TASK PROMPT - Output the data that follows, keeping every line identical.

SOURCE RECORDS -
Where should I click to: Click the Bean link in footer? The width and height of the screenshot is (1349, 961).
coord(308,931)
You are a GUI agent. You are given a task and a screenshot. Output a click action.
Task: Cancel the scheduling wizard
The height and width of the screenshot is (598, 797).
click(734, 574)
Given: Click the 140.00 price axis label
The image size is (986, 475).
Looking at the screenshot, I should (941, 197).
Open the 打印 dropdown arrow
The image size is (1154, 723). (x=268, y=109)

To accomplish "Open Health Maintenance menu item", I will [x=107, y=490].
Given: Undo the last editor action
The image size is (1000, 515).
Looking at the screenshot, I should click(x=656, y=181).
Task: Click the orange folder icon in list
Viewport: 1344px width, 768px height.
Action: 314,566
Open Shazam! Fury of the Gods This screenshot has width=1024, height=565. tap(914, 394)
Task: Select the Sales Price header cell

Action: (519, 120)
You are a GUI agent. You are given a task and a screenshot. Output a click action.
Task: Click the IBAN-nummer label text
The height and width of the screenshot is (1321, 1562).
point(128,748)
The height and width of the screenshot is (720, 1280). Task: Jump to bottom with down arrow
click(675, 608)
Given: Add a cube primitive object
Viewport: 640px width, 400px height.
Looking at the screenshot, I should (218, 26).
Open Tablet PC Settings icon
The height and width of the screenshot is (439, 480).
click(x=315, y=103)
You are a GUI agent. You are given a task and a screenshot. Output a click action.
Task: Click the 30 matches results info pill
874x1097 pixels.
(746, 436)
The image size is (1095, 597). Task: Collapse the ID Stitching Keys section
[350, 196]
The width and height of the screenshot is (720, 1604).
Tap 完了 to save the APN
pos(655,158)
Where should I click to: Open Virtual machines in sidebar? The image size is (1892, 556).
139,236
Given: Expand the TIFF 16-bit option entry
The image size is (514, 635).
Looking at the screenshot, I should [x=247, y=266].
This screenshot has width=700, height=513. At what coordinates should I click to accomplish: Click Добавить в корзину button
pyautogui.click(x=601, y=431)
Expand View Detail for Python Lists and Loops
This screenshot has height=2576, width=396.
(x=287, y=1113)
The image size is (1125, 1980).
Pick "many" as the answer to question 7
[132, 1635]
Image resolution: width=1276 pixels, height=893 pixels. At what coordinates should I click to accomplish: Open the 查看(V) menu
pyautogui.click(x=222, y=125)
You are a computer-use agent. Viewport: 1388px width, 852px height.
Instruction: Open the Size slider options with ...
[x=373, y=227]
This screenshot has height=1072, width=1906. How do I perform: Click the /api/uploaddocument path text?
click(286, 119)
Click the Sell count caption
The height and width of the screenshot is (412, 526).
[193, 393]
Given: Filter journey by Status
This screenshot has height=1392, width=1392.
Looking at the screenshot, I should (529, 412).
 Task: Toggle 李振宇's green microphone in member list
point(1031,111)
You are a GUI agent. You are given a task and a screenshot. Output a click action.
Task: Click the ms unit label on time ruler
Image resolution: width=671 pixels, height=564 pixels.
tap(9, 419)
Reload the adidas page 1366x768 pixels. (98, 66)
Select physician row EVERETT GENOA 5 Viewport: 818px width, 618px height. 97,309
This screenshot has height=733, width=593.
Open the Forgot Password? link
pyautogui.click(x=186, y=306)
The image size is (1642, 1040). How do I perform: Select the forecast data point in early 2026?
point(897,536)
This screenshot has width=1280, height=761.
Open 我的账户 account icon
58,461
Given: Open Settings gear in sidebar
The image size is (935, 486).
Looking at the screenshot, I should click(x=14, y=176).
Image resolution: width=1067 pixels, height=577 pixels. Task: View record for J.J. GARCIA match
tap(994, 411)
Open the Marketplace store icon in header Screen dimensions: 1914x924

PROBLEM SOLUTION -
Where should I click to: Click the Bean link in footer? The width and height of the screenshot is (1349, 961).
coord(308,931)
You are a GUI agent. You are given a task and a screenshot. Output a click action.
Task: Cancel the scheduling wizard
The height and width of the screenshot is (598, 797).
click(734, 574)
Given: Click the 140.00 price axis label
The image size is (986, 475).
Looking at the screenshot, I should (941, 197).
Open the 打印 dropdown arrow
The image size is (1154, 723). (x=268, y=109)

To accomplish "Open Health Maintenance menu item", I will [x=107, y=490].
Given: Undo the last editor action
The image size is (1000, 515).
Looking at the screenshot, I should click(x=656, y=181).
Task: Click the orange folder icon in list
Viewport: 1344px width, 768px height.
Action: 314,566
Open Shazam! Fury of the Gods This screenshot has width=1024, height=565. tap(914, 394)
Task: Select the Sales Price header cell

Action: (519, 120)
You are a GUI agent. You are given a task and a screenshot. Output a click action.
Task: Click the IBAN-nummer label text
The height and width of the screenshot is (1321, 1562).
point(128,748)
The height and width of the screenshot is (720, 1280). Task: Jump to bottom with down arrow
click(675, 608)
Given: Add a cube primitive object
Viewport: 640px width, 400px height.
Looking at the screenshot, I should (218, 26).
Open Tablet PC Settings icon
The height and width of the screenshot is (439, 480).
click(x=315, y=103)
You are a GUI agent. You are given a task and a screenshot. Output a click action.
Task: Click the 30 matches results info pill
874x1097 pixels.
(746, 436)
The image size is (1095, 597). Task: Collapse the ID Stitching Keys section
[350, 196]
The width and height of the screenshot is (720, 1604).
Tap 完了 to save the APN
pos(655,158)
Where should I click to: Open Virtual machines in sidebar? The image size is (1892, 556).
139,236
Given: Expand the TIFF 16-bit option entry
The image size is (514, 635).
Looking at the screenshot, I should [x=247, y=266].
This screenshot has width=700, height=513. At what coordinates should I click to accomplish: Click Добавить в корзину button
pyautogui.click(x=601, y=431)
Expand View Detail for Python Lists and Loops
This screenshot has height=2576, width=396.
(x=287, y=1113)
The image size is (1125, 1980).
Pick "many" as the answer to question 7
[132, 1635]
Image resolution: width=1276 pixels, height=893 pixels. At what coordinates should I click to accomplish: Open the 查看(V) menu
pyautogui.click(x=222, y=125)
You are a computer-use agent. Viewport: 1388px width, 852px height.
Instruction: Open the Size slider options with ...
[x=373, y=227]
This screenshot has height=1072, width=1906. How do I perform: Click the /api/uploaddocument path text?
click(286, 119)
Click the Sell count caption
The height and width of the screenshot is (412, 526).
[193, 393]
Given: Filter journey by Status
This screenshot has height=1392, width=1392.
Looking at the screenshot, I should (529, 412).
 Task: Toggle 李振宇's green microphone in member list
point(1031,111)
You are a GUI agent. You are given a task and a screenshot. Output a click action.
Task: Click the ms unit label on time ruler
Image resolution: width=671 pixels, height=564 pixels.
tap(9, 419)
Reload the adidas page 1366x768 pixels. (98, 66)
Select physician row EVERETT GENOA 5 Viewport: 818px width, 618px height. 97,309
This screenshot has height=733, width=593.
Open the Forgot Password? link
pyautogui.click(x=186, y=306)
The image size is (1642, 1040). How do I perform: Select the forecast data point in early 2026?
point(897,536)
This screenshot has width=1280, height=761.
Open 我的账户 account icon
58,461
Given: Open Settings gear in sidebar
The image size is (935, 486).
Looking at the screenshot, I should click(x=14, y=176).
Image resolution: width=1067 pixels, height=577 pixels. Task: View record for J.J. GARCIA match
tap(994, 411)
Open the Marketplace store icon in header Screen dimensions: 1914x924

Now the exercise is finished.